### EXERCISE PROMPT
Retype every line from the one containing "You are a computer-use" through the last line of the records below, both included; leave out the pictures.

[Pixel coordinate grounding data]

══════════════════════════════

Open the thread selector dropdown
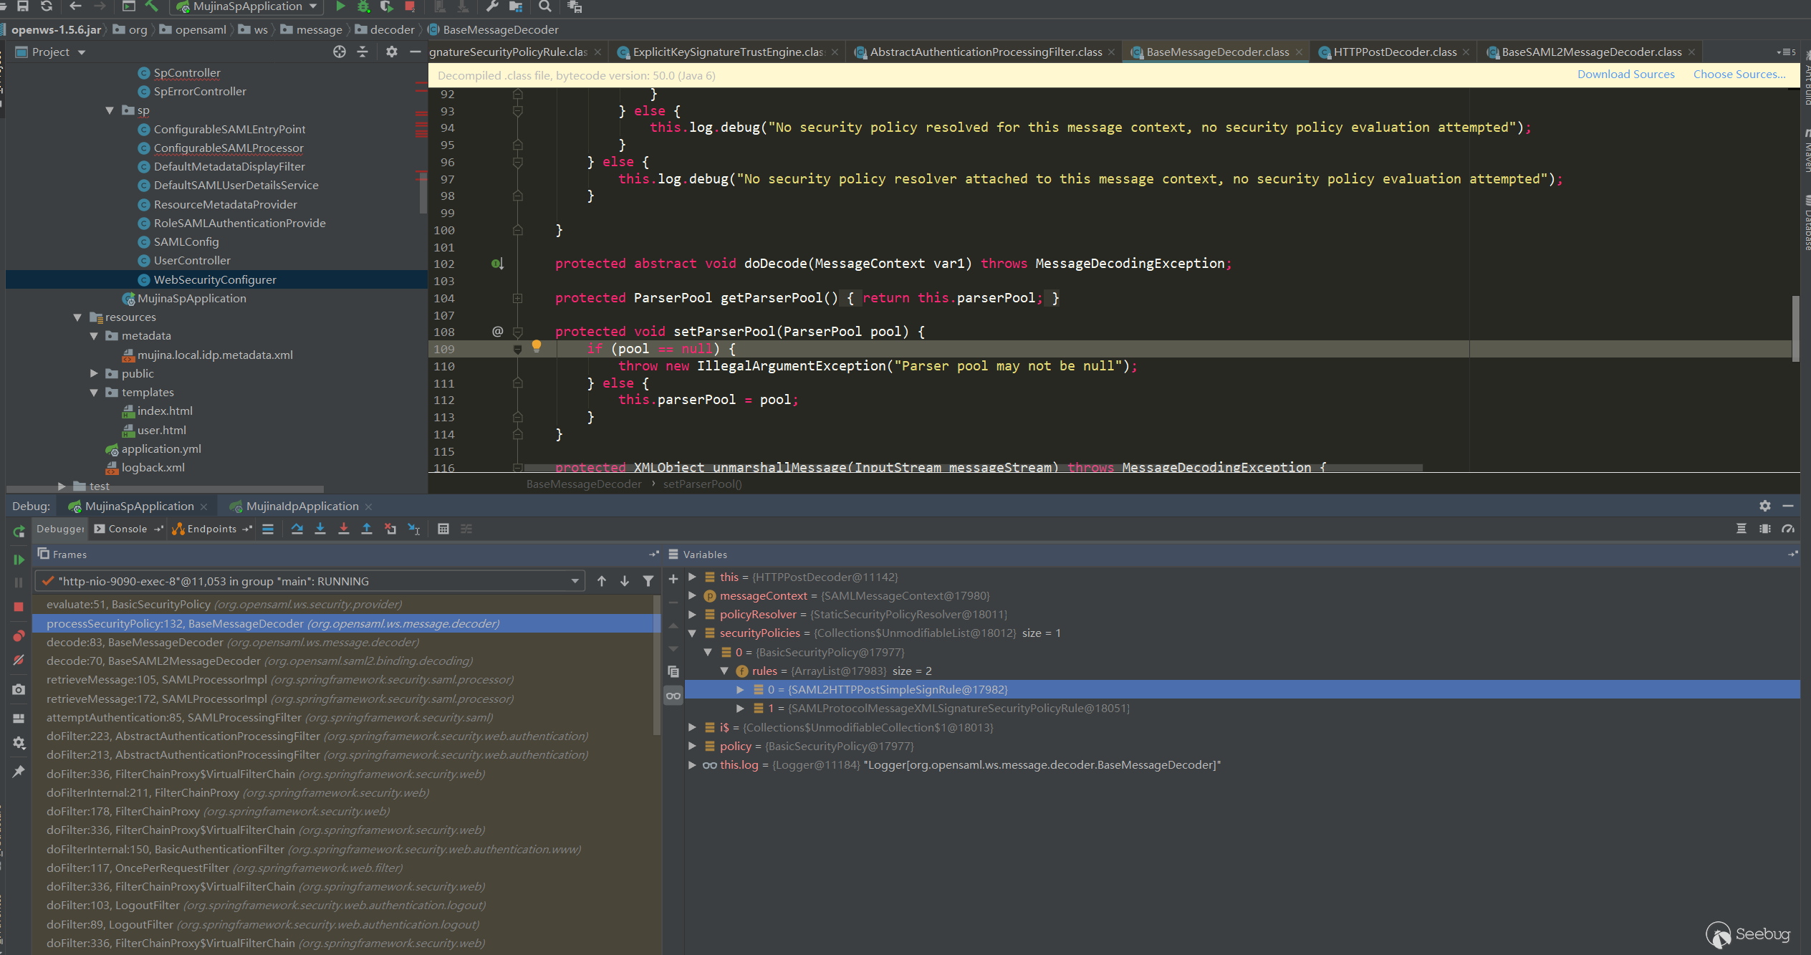The width and height of the screenshot is (1811, 955). click(575, 581)
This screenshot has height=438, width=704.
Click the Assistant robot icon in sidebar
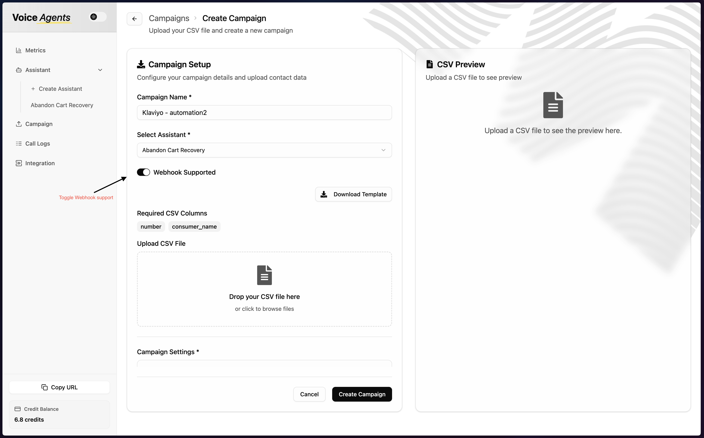[x=19, y=70]
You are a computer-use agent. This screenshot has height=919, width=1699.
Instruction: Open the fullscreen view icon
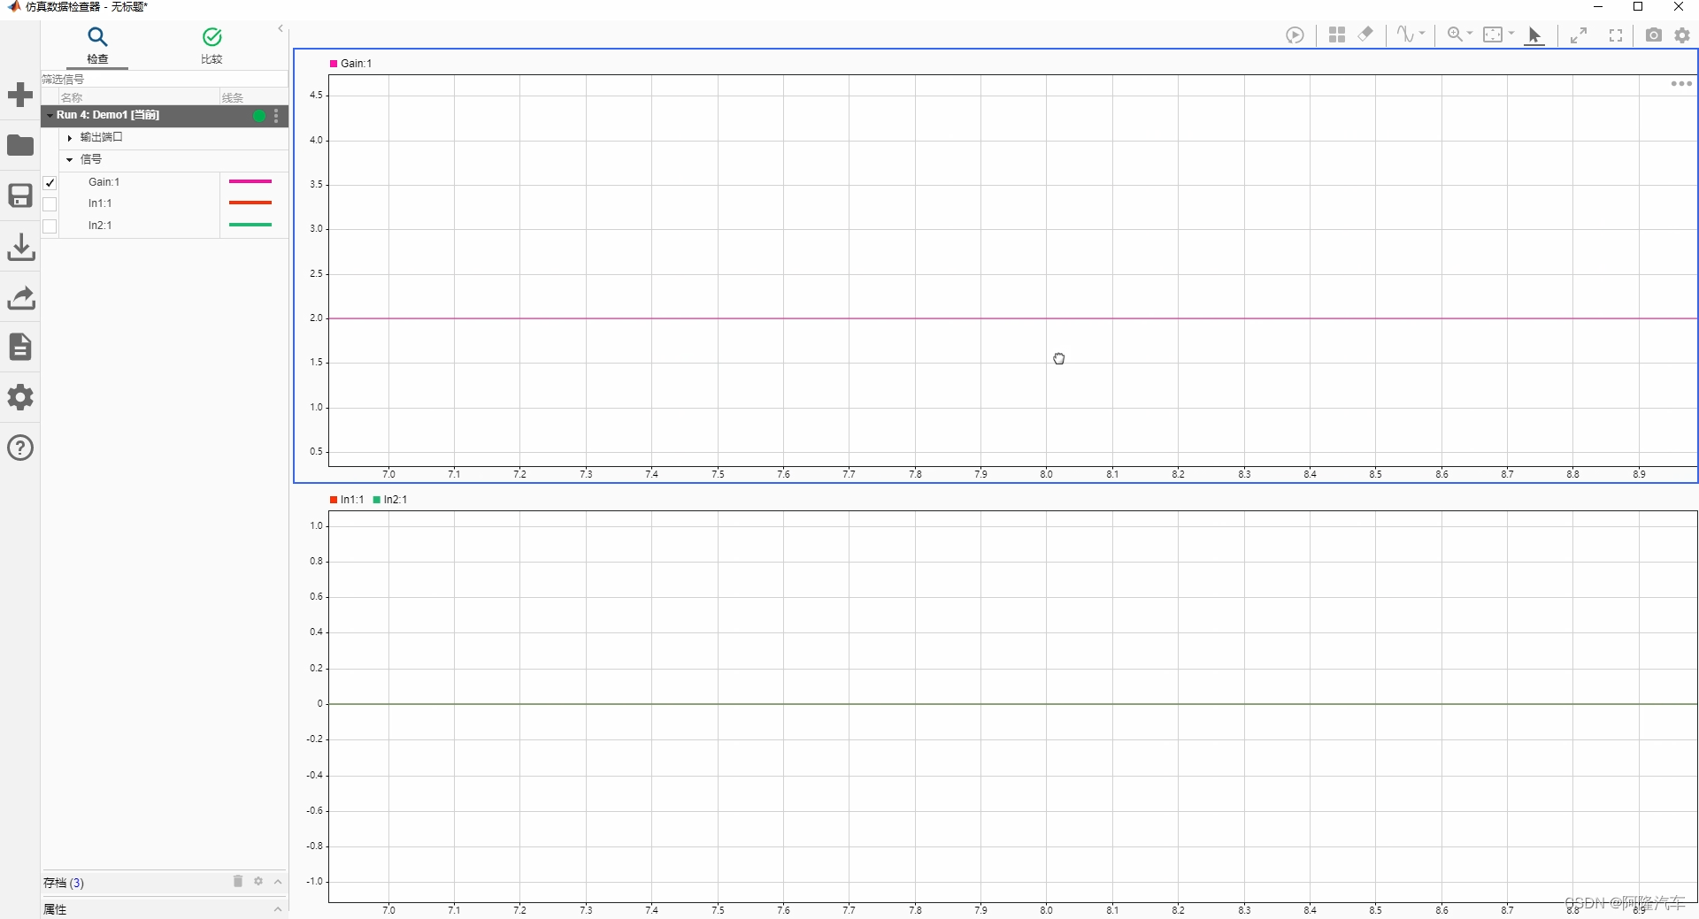tap(1614, 35)
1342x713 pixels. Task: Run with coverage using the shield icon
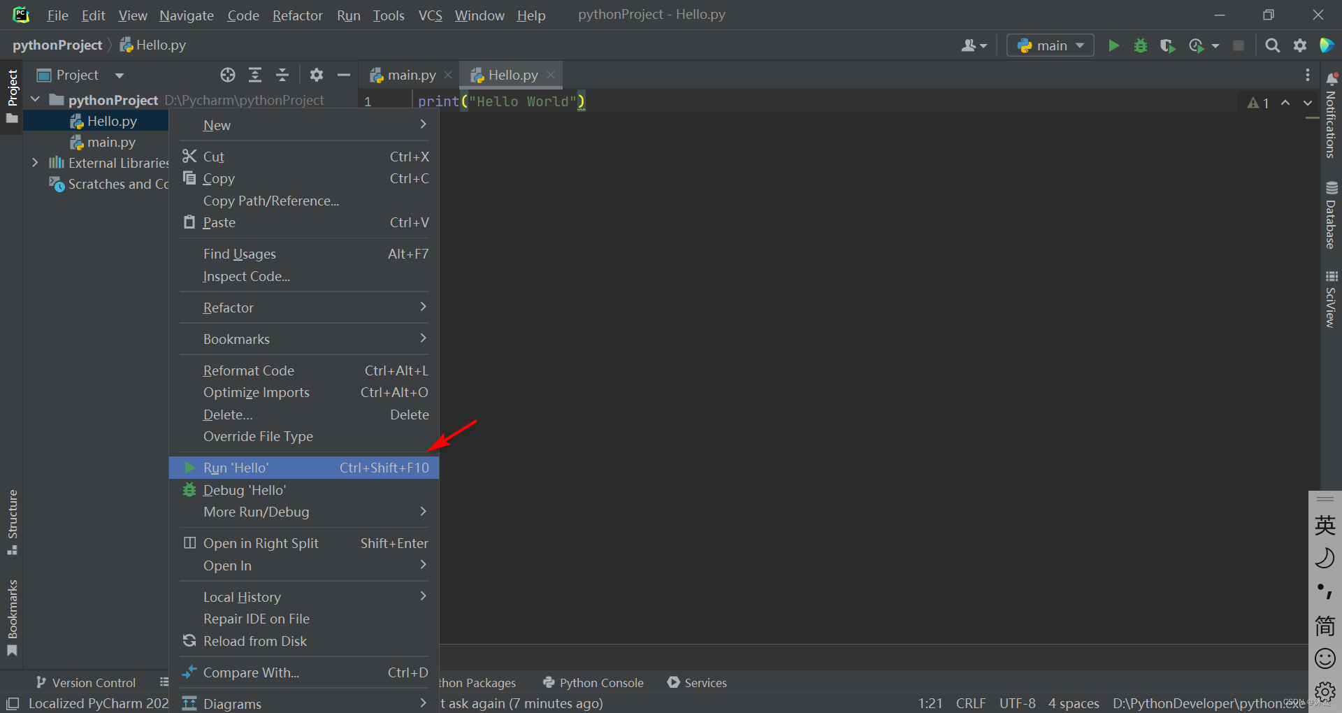[1167, 45]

══════════════════════════════

### EXPECTED ANSWER
You are a computer-use agent. This screenshot has height=919, width=1699.
Instruction: Open the fullscreen view icon
tap(1614, 35)
1342x713 pixels. Task: Run with coverage using the shield icon
[1167, 45]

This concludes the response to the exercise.